Dans un contexte où les politiques publiques relatives à la perte d’autonomie des personnes âgées plébiscitent largement le choix du maintien à domicile à celui d’une entrée en établissement d’hébergement pour personnes âgées dépendantes (EHPAD), les résultats nous enseignent que le maintien à domicile n’est pas forcément simple à mettre en œuvre et qu’un certain nombre de considérations doivent être prises en compte, notamment au niveau des conditions de logement.

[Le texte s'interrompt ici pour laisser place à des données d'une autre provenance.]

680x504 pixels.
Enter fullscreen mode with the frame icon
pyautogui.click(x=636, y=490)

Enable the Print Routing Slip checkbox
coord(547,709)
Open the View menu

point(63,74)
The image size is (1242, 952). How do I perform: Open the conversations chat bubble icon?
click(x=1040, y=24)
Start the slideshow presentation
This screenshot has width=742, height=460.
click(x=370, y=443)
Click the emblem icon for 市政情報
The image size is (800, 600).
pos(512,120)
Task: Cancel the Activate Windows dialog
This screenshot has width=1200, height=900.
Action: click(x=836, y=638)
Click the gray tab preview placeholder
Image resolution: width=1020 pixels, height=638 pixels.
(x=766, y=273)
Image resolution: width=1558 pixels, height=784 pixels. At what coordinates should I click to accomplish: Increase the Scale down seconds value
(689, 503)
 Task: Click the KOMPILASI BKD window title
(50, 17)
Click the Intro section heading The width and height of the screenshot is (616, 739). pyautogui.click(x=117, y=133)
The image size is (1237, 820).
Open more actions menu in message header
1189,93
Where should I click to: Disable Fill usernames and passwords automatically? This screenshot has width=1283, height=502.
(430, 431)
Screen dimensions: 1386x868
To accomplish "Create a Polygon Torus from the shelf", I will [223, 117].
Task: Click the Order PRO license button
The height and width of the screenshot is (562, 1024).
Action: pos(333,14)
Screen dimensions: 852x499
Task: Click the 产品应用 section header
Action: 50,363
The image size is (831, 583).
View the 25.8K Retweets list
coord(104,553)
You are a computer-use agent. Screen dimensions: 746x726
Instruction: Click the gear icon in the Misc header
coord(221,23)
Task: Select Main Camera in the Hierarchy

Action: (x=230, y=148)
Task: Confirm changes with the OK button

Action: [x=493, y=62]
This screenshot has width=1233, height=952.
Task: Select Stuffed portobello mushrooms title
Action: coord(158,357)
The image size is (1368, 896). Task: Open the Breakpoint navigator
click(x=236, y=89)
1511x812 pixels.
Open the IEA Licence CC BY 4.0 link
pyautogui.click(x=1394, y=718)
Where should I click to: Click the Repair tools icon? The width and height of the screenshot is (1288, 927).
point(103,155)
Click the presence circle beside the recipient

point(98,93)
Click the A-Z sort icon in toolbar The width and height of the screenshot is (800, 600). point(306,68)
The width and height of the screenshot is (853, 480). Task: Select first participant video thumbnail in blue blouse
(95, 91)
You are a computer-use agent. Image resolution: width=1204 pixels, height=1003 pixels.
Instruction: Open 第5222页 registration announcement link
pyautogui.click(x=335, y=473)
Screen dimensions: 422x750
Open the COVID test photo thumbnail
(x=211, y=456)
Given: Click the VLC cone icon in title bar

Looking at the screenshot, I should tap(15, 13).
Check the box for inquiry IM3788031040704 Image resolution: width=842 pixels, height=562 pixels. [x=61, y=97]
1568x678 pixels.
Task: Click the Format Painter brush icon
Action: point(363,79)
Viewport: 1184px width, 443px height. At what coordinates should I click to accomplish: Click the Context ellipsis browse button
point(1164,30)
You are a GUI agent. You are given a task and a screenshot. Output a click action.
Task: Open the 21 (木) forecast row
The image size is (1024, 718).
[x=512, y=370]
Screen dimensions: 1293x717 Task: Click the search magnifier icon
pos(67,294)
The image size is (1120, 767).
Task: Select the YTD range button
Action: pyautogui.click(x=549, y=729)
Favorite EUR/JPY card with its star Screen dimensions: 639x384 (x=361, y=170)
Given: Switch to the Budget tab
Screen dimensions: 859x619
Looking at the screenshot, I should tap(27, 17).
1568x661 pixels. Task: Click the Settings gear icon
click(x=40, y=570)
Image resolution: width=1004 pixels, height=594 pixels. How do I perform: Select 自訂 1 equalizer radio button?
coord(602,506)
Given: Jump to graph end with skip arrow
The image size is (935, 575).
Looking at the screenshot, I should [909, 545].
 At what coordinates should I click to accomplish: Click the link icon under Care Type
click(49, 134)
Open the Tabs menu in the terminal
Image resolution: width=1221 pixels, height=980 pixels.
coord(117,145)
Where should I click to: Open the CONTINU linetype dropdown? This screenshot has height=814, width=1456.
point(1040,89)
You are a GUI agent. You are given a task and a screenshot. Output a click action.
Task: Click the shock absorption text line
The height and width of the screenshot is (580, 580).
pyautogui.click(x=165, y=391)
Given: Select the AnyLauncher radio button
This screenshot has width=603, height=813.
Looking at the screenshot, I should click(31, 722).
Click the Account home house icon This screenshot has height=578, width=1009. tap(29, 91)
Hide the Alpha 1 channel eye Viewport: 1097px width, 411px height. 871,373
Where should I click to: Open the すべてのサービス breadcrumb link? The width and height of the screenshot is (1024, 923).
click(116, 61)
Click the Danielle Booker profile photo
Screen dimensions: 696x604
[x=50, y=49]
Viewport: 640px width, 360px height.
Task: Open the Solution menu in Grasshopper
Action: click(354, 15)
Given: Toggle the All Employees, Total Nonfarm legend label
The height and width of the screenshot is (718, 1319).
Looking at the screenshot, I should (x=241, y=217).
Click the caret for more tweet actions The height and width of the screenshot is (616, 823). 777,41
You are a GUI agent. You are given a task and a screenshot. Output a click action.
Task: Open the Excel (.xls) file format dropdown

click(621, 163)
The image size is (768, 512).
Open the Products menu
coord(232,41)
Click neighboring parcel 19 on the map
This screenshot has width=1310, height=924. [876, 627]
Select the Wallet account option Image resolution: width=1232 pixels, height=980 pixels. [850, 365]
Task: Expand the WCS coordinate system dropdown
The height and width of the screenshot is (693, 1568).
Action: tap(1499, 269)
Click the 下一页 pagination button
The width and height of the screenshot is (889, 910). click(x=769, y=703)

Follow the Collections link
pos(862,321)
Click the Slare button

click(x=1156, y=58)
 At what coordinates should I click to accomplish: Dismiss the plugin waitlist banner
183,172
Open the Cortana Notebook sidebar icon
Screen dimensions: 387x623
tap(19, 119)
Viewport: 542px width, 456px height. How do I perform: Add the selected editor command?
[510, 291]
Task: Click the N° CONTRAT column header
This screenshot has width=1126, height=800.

Sur ce plan-là, de fortes disparités territoriales existent. Ainsi, si l’on se penche sur les types de logement dans lesquels vivent les personnes âgées, l’étude révèle qu’en 2015, près de 80 % d’entre eux étaient propriétaires de leur logement, les 20 % restants étant locataires. Parmi ces derniers, près du tiers seulement habitait dans un appartement avec ascenseur. Dans le cadre du maintien à domicile, la présence d’un ascenseur est fondamentale.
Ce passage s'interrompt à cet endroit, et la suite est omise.